Microsoft reportedly has purchased Gteko, an Israeli networking and support software vendor for an undisclosed amount.
Written by Mary Jo Foley, Senior Contributing Editor

Microsoft reportedly has purchased Gteko, an Israeli networking and support software vendor for an undisclosed amount.

The deal supposedly will be disclosed officially in a couple of days.

Gteko’s mission statement on its Web site describes the company as a vendor of “products (that) enable PC & peripherals manufacturers, Internet Service Providers and Software Vendors with large technical support centers to improve end-user experience and service quality while substantially reducing call-center costs.”

Hewlett-Packard, Cisco-Linksys and Canon are all Gteko customers, the company’s site says.

Gteko’s specialty is “e-support.” With three major new products about to debut – Vista, Office 2007 and Exchange Server 2007 – all about to debut, Microsoft definitely could benefit from shoring up its product-support ranks.

But Gteko also owns something else, according to the company site, from which Microsoft might benefit: Diagnostic and fix tools.

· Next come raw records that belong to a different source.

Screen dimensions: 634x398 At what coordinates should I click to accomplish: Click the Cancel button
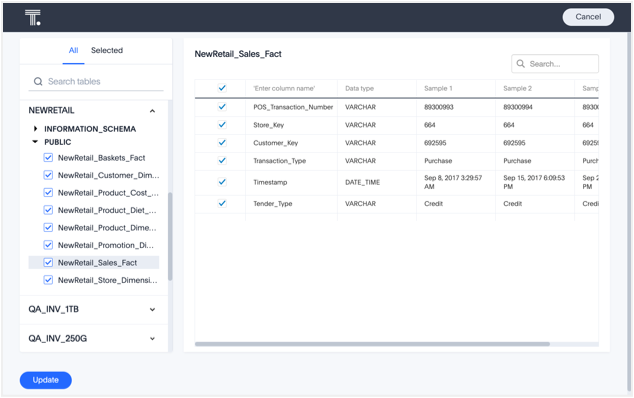click(x=588, y=17)
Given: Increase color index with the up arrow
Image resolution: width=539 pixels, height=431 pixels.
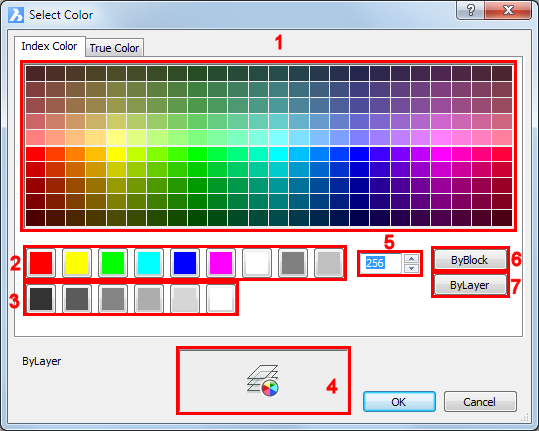Looking at the screenshot, I should 411,258.
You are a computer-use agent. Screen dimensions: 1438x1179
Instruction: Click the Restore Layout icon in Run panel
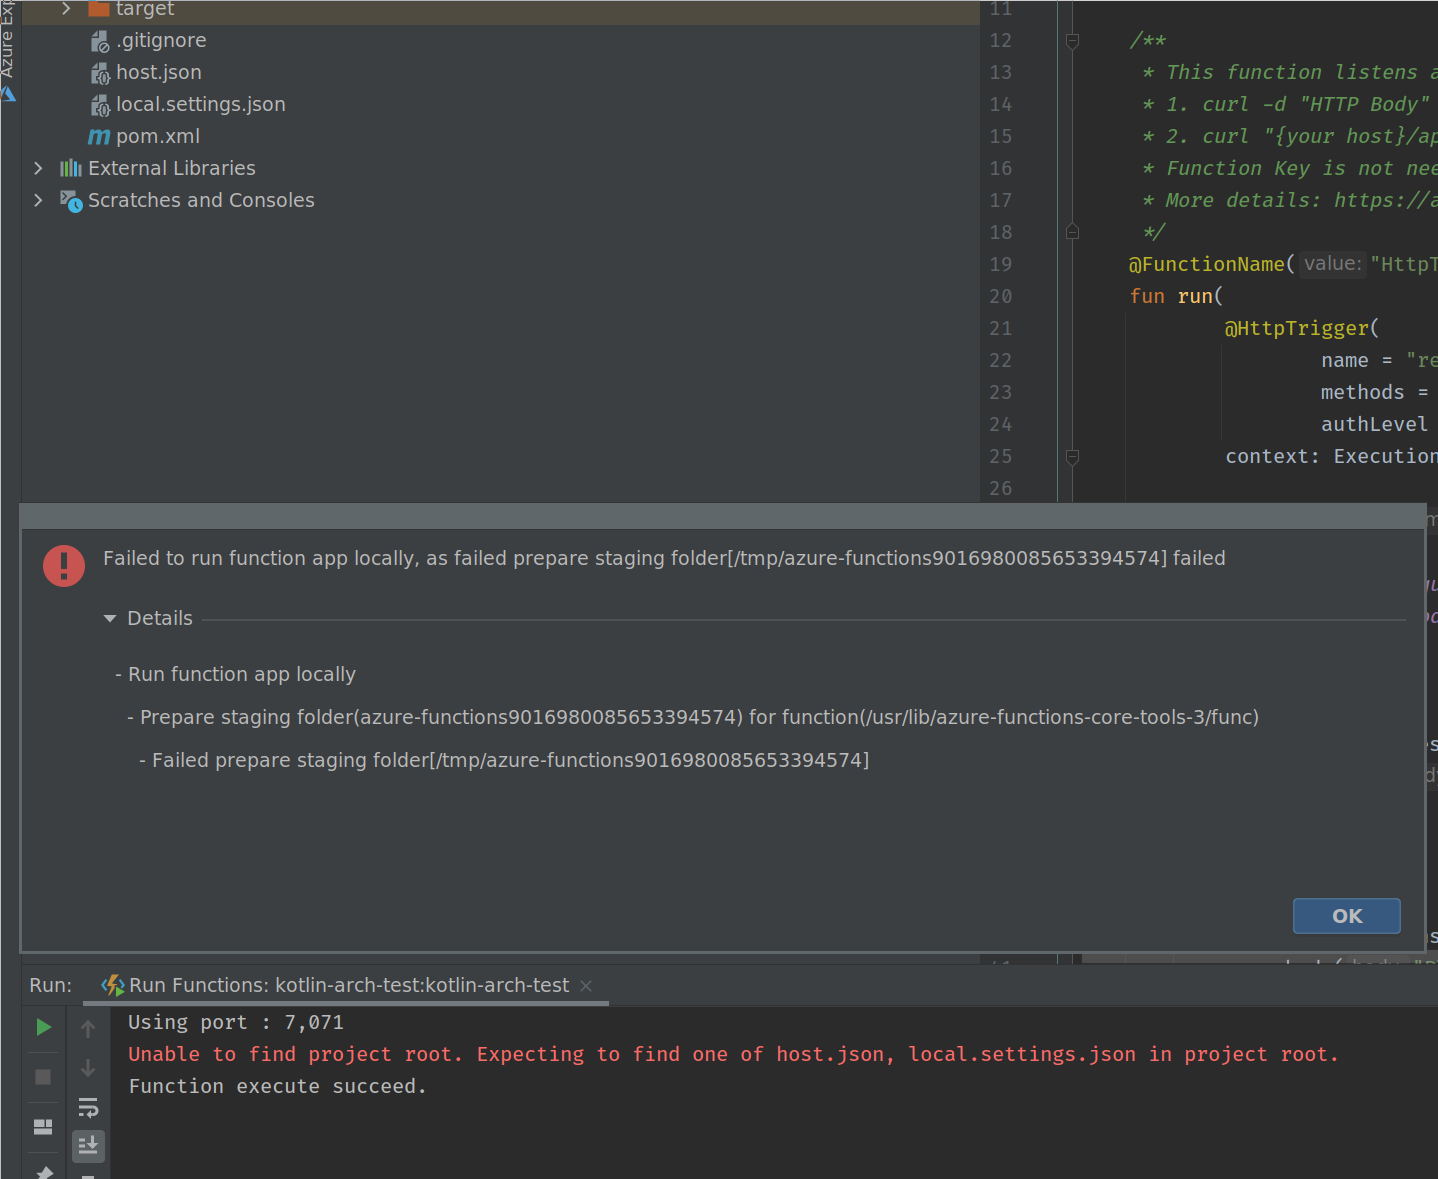click(43, 1126)
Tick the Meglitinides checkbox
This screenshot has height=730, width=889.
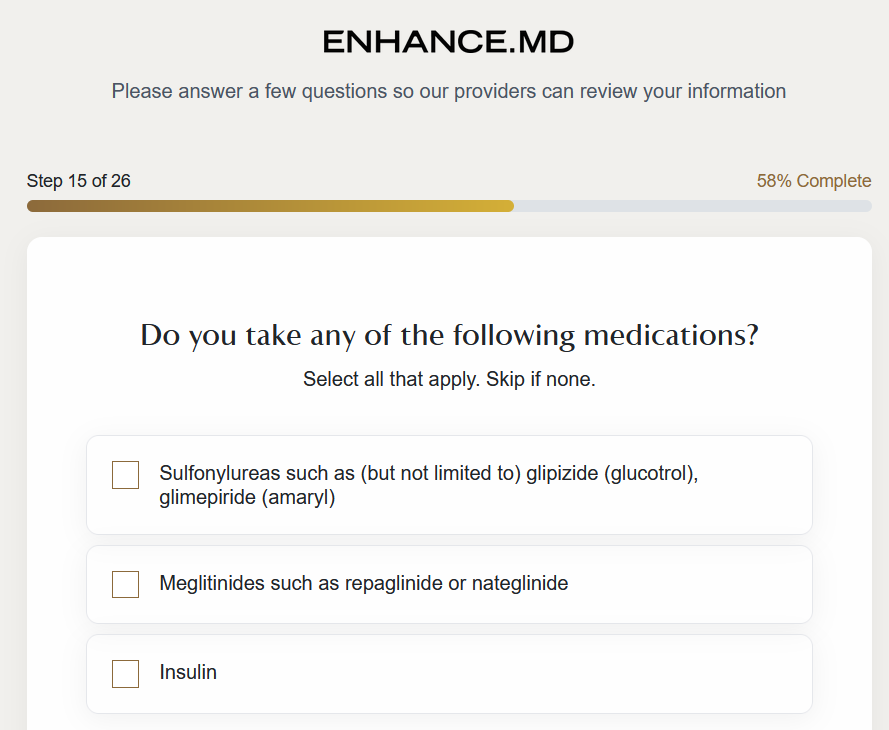[x=126, y=584]
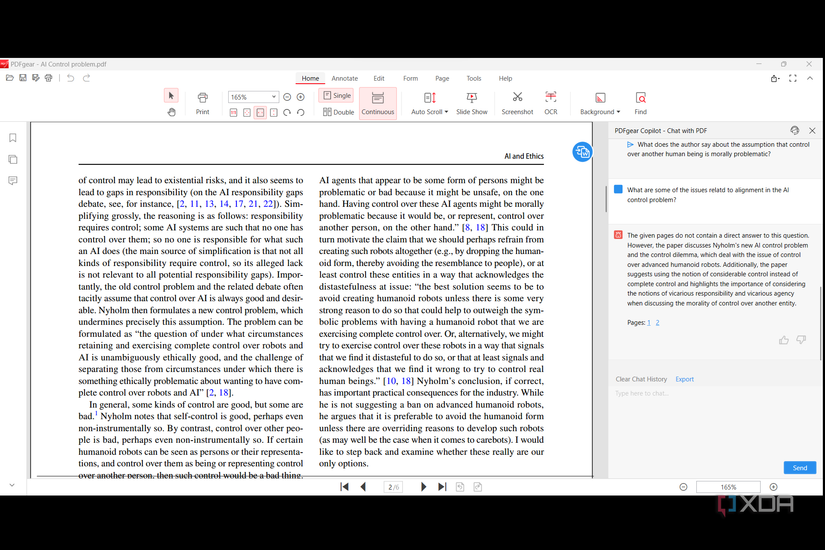Click the blue Copilot chat floating icon

(x=582, y=151)
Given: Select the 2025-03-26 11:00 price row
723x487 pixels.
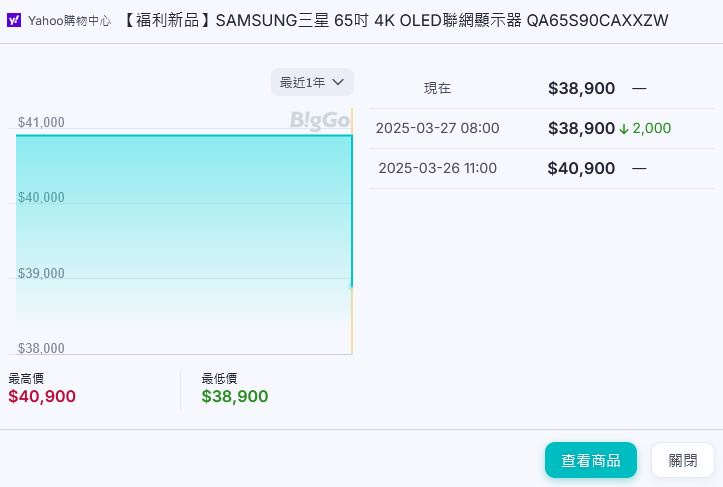Looking at the screenshot, I should tap(541, 168).
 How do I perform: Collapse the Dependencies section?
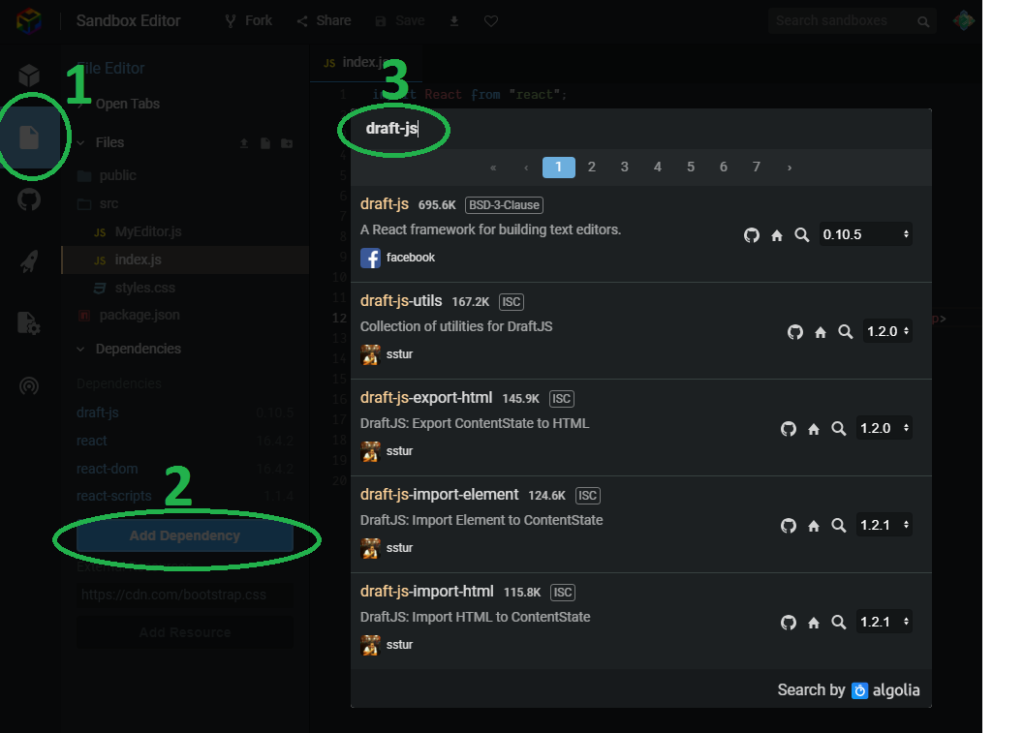(82, 349)

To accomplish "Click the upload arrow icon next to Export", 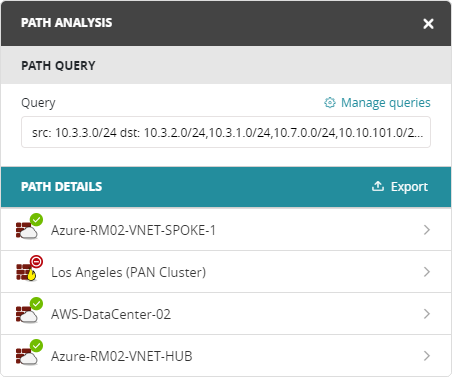I will tap(378, 186).
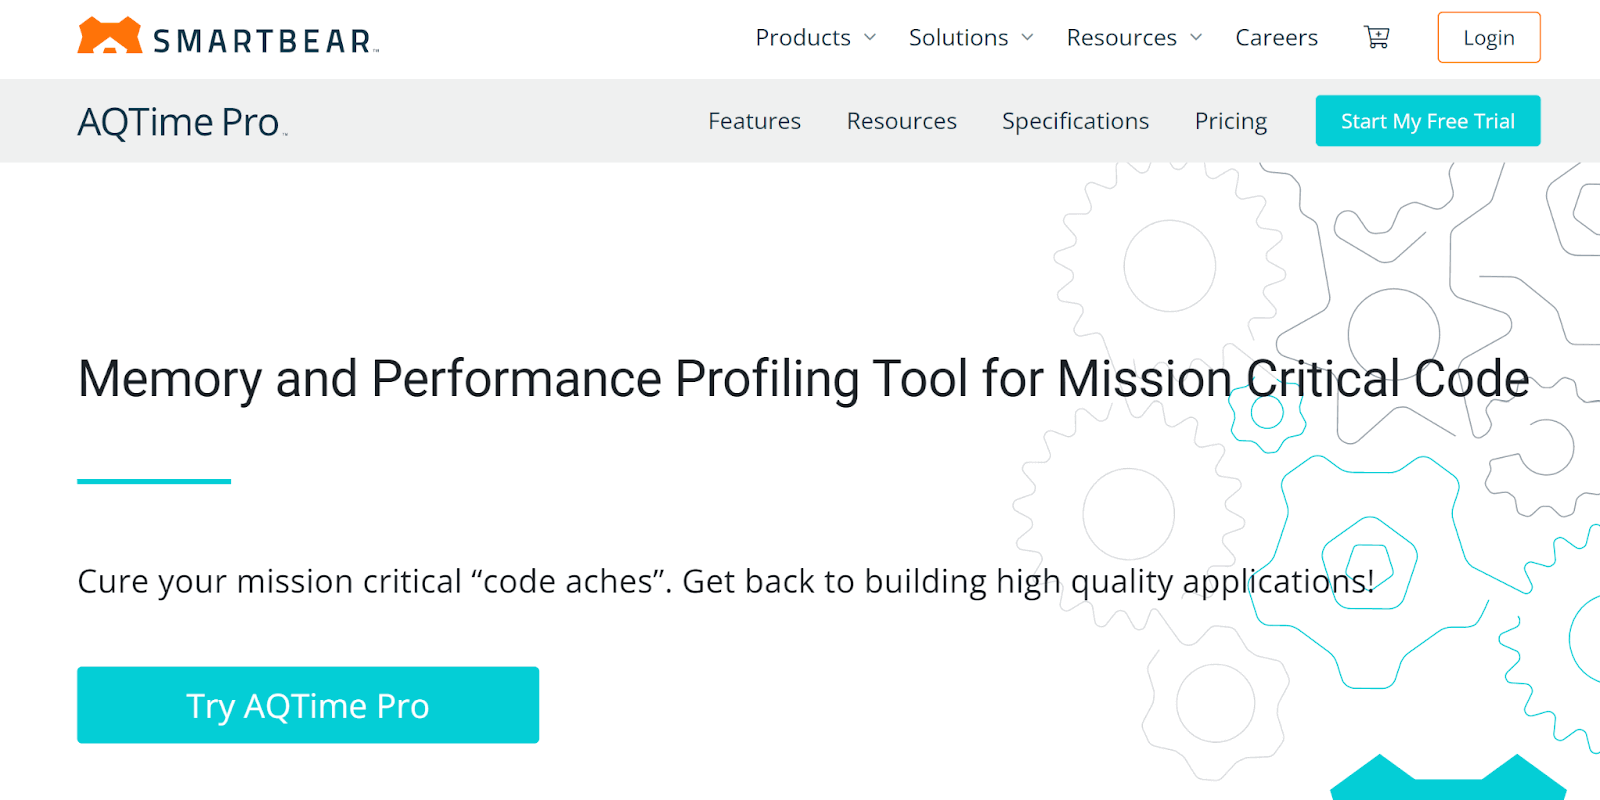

Microsoft has been building a bunch of its own diagnostic and fix tools for both internal and external use. Gteko has a few tools of its own to bring to the table, according to the company’s site.

In Gteko’s tool chest: A diagnostic engine “which may be downloaded to the customer's computer as a small ActiveX control”; a network-device configurator; an installation package that “creates seamless, silent driver installation packages for customers' computers”; and various tutorials.